A few states offer very basic fill-in-the-blanks wills for their residents to use. Because the terms of these wills are set out in the state statutes, they’re called statutory wills. Currently, only California, Maine, Michigan, and Wisconsin have statutory wills.
If you’re an executor in one of these states, you’re not likely to be dealing with a statutory will. Because the wills offer very little flexibility, few people use them.
The idea behind a statutory will is a good one: provide a simple will that people can prepare themselves, without going to a lawyer. Unfortunately, the wills are so simple, and so inflexible, that they just don’t work for very many people. After a few states adopted them, it became obvious that they weren’t particularly useful, and other states declined to follow suit.
A typical statutory will assumes that the will-maker wants to leave everything to his or her spouse (or domestic partner) or children. The forms do allow the will-maker to leave gifts to other beneficiaries. For example, the Wisconsin form includes this clause:
"2.1. PERSONAL, RECREATIONAL AND HOUSEHOLD ITEMS. Except as provided in paragraph 2.2, I give all my furniture, furnishings, household items, recreational equipment, personal automobiles and personal effects to my spouse, if living; otherwise they shall be divided equally among my children who survive me." [Paragraph 2.2 lets the will-maker leave some gifts of specific items or amounts of money to others.]

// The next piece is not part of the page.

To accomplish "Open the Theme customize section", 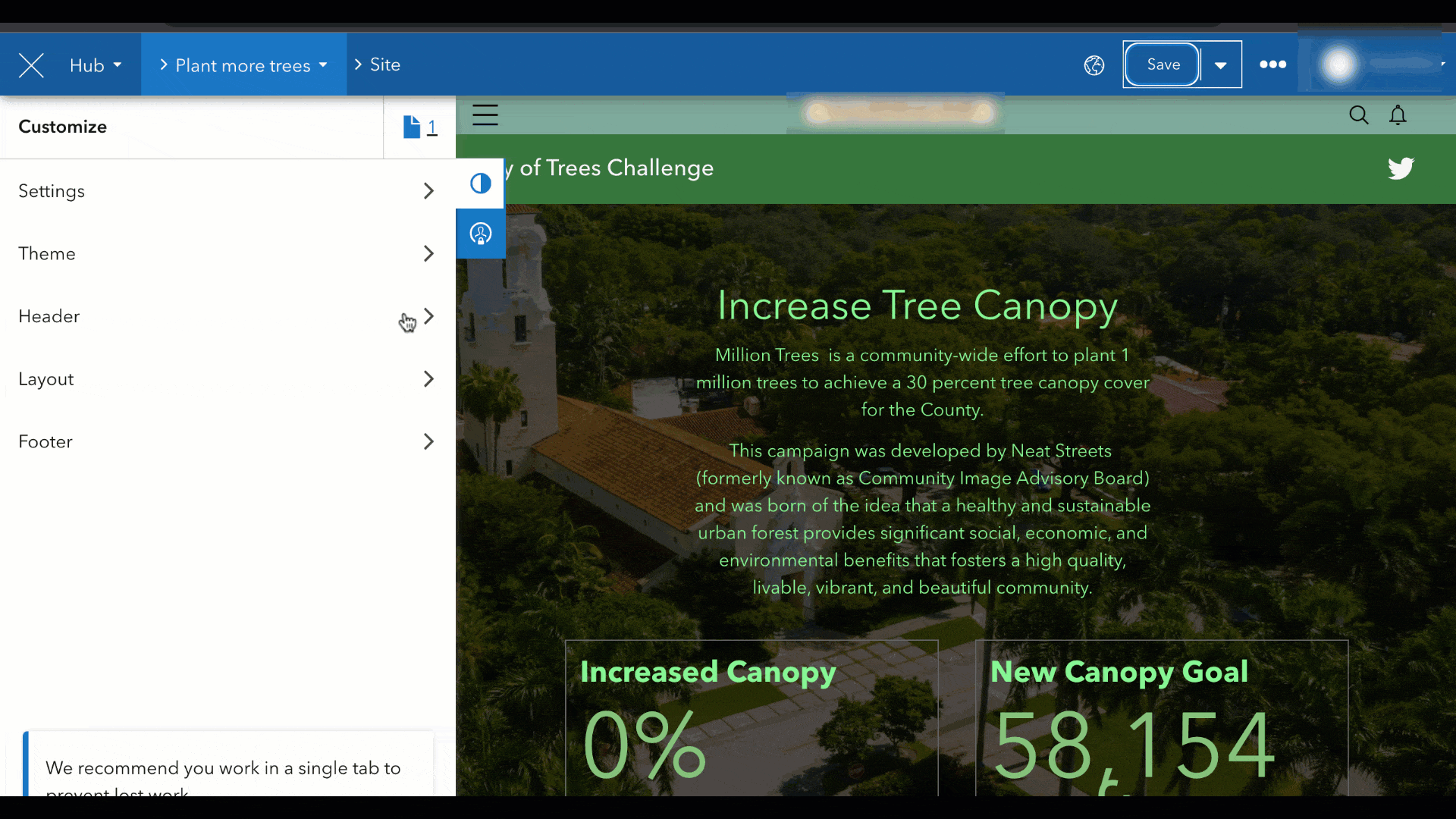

Similarly, the Maine statutory will starts with the presumption that real estate will to go the will-maker’s spouse or children unless the will-maker says otherwise:
"2.1. REAL PROPERTY. I give all my real property to my spouse, if living; otherwise it shall be equally divided among my children who survive me; except as specifically provided below:"
The wills also let the will-maker name a guardian to raise young children if necessary and name an executor (personal representative) to handle the estate.
Conducting a probate proceeding for someone who used a statutory will shouldn’t be any different from conducting any other probate. Like any other will, to be valid, a statutory will must be signed by two adult witnesses who don’t stand to inherit under the will. The wills come with signing instructions.
Usually, a statutory will is valid if the blanks are filled in with a typewriter, on a computer, or in the will-maker’s handwriting. If a section is left blank, in most cases that’s okay, too—it doesn’t invalidate any other part of the will.